What Reviewers Actually Check
Reviewers are usually asked to evaluate whether the manuscript’s question is clear, whether the methods can answer that question, whether the evidence supports the conclusions, and whether the work contributes something useful to the field. In science and health publishing, this often includes study design, statistical reasoning, data transparency, ethical approvals, conflicts of interest, reporting completeness, limitations, and whether claims are overstated.[2]
A strong review does not simply say “accept” or “reject.” It explains the manuscript’s major strengths, identifies problems that affect interpretation, separates essential revisions from preferences, and gives the editor enough reasoning to make a decision. The best reviews are rigorous without being hostile. They are specific enough for authors to respond and transparent enough for editors to judge whether a concern is methodological, ethical, conceptual, or merely stylistic.
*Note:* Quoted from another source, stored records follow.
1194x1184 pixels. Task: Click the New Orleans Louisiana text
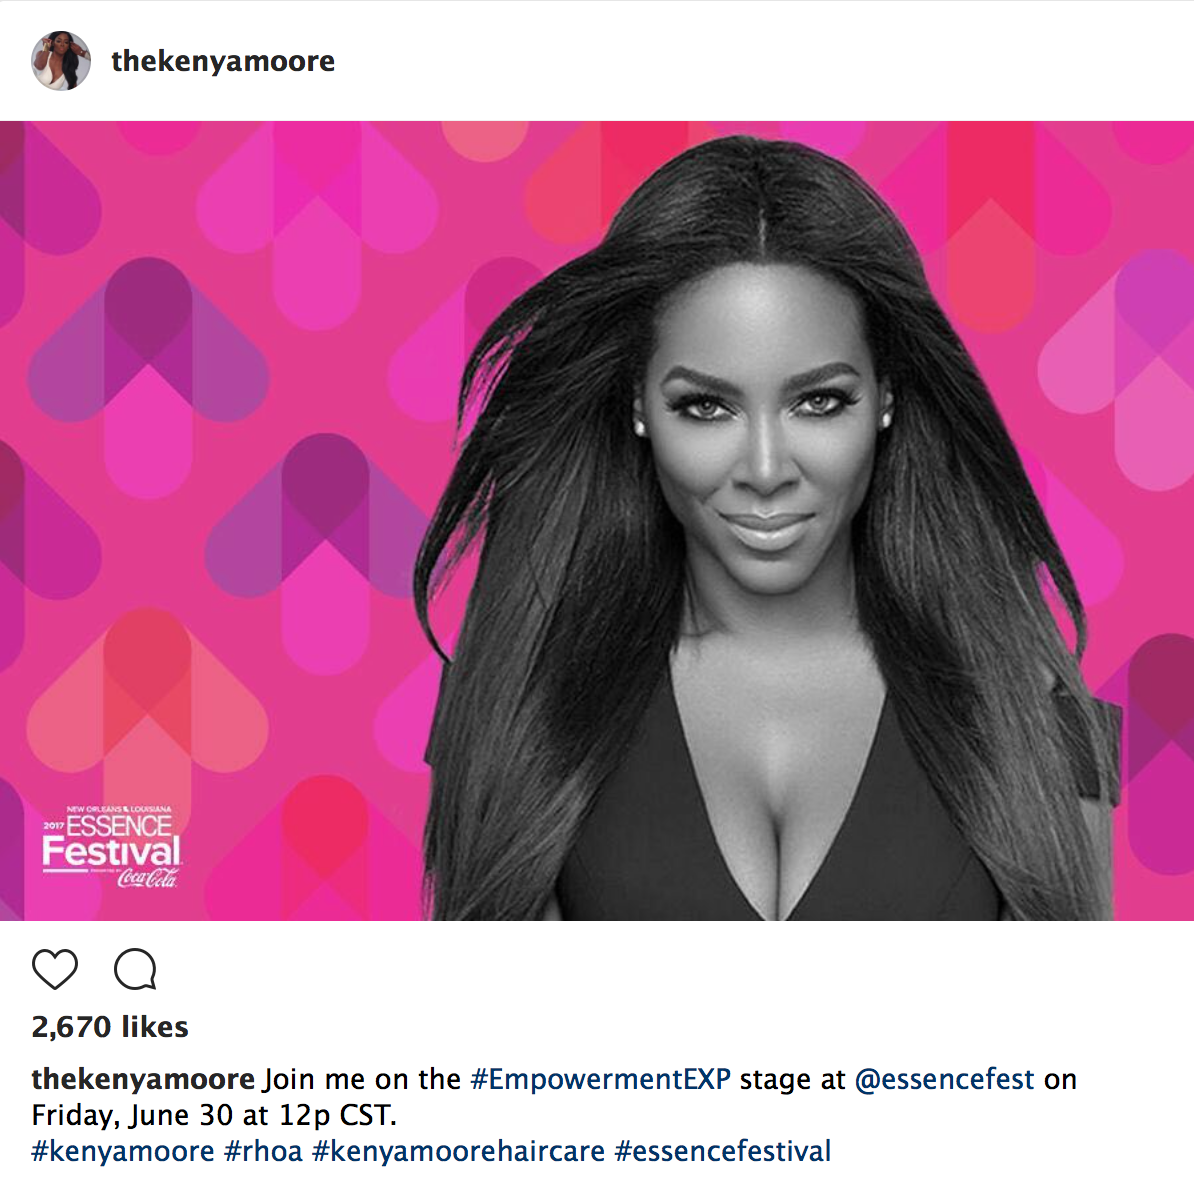click(119, 809)
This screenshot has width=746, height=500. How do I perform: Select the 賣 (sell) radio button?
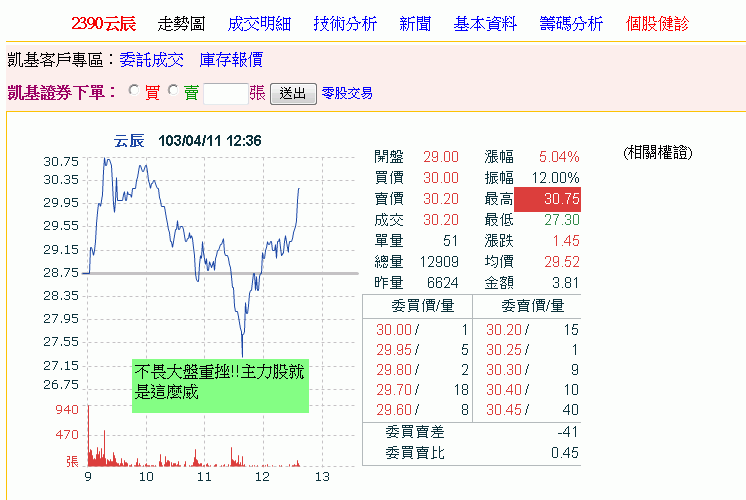[173, 92]
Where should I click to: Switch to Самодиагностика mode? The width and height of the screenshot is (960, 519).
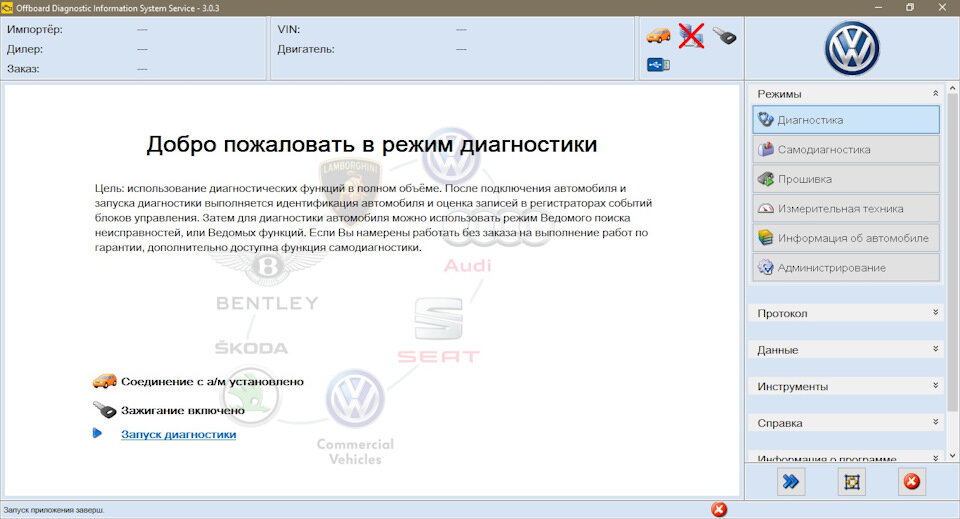[846, 149]
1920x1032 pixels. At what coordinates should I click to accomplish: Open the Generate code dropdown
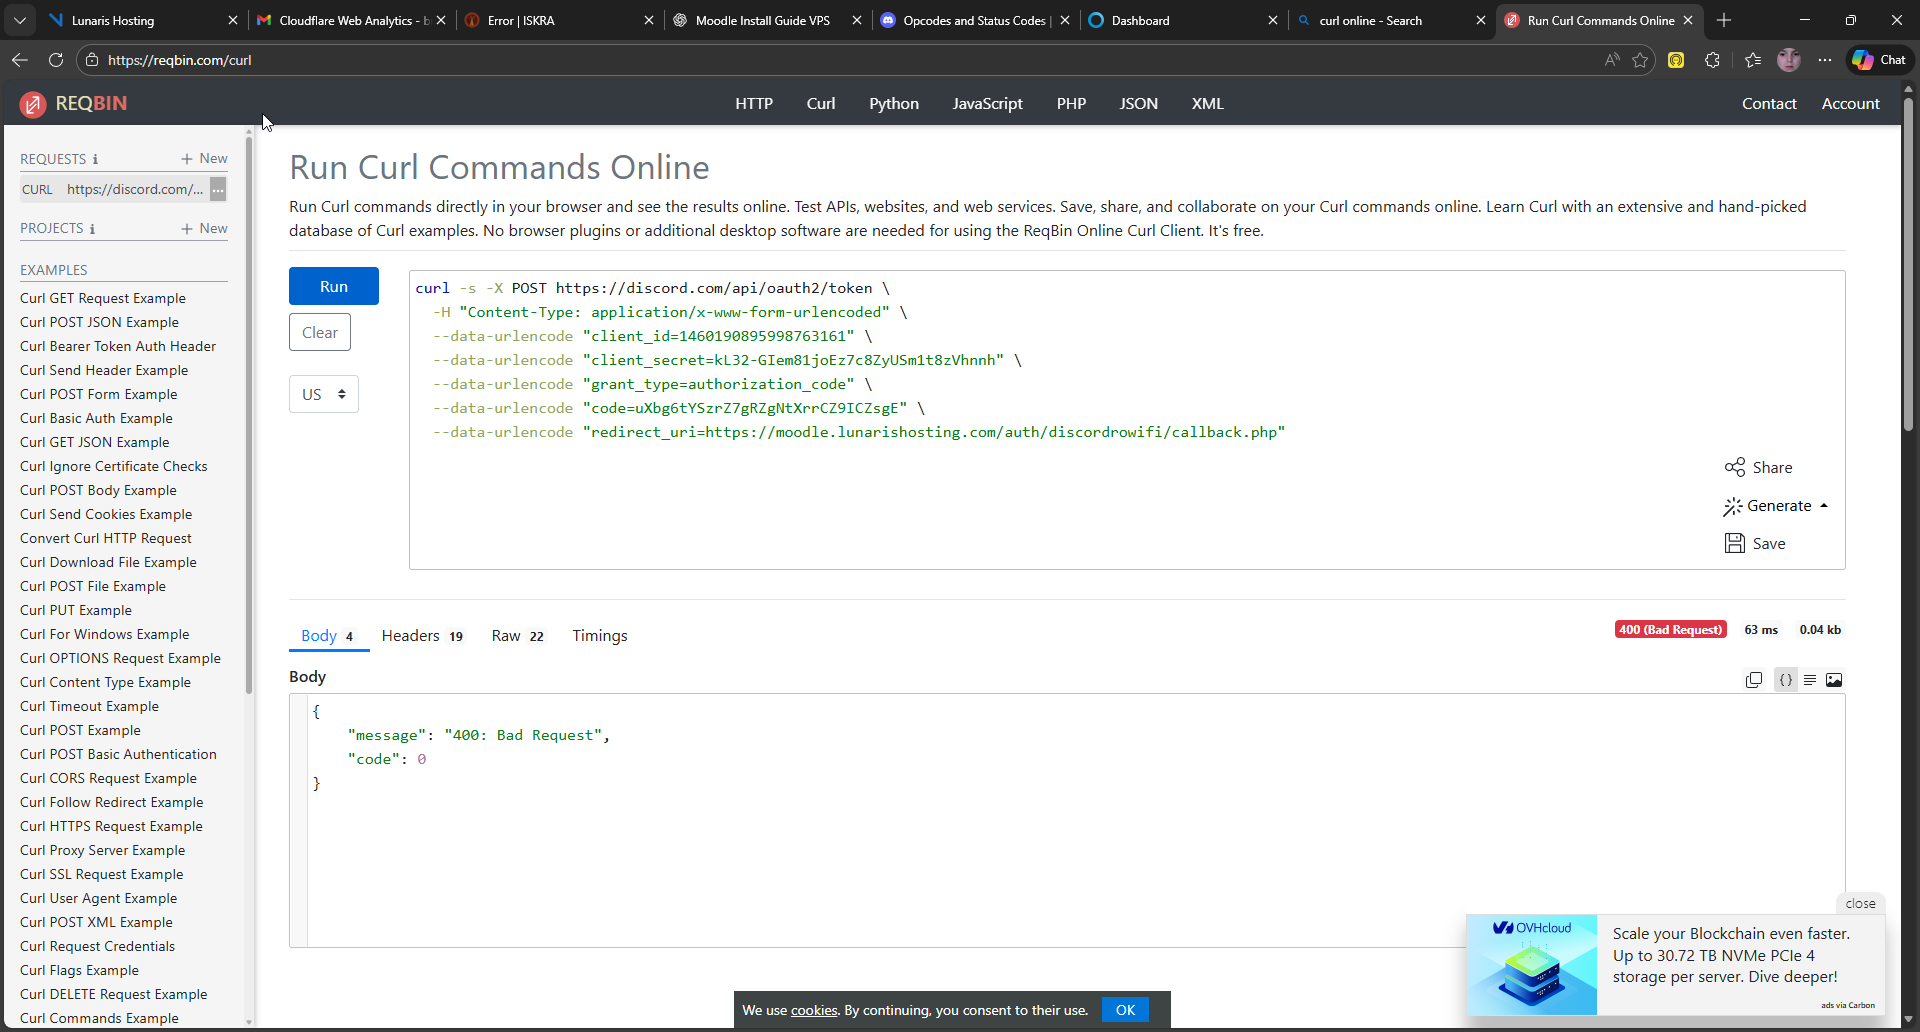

| Review area | Core question | Examples of serious concerns | What should not dominate the review |
|---|---|---|---|
| Research question | Is the question clear, relevant, and answerable? | Unclear aim, vague hypothesis, mismatch between question and evidence. | Preference for a different but unrelated research question. |
| Methods | Can the design, data, and analysis support the claim? | Missing controls, inappropriate comparison, weak sampling, unclear statistical plan. | Demanding unnecessary methods that do not affect the main claim. |
| Evidence | Do the results support the conclusions? | Overinterpretation, unsupported causal claims, selective reporting, missing uncertainty. | Rejecting a paper because results are not exciting enough if the article type values rigor over novelty. |
| Ethics and transparency | Are approvals, consent, conflicts, data availability, and reporting limits clear? | Missing ethics statement, undisclosed funding role, unclear data access, image concerns. | Treating disclosure as a formality rather than part of the research record. |
| Clarity | Can readers follow the argument and evaluate the work? | Confusing structure, undefined terms, missing figure labels, incomplete references. | Minor style preferences that do not change interpretation. |
Confidentiality is also central. Reviewers should not use unpublished manuscript information for personal, professional, commercial, or competitive advantage, and they should disclose conflicts that could compromise fair evaluation.[2] As AI tools become more common in research workflows, journals are increasingly treating automated assistance as a confidentiality and accountability issue. For example, Jivaro Journal states that AI tools must not compromise manuscript confidentiality and should not replace expert review, methodological judgment, ethical assessment, or editorial responsibility.[10]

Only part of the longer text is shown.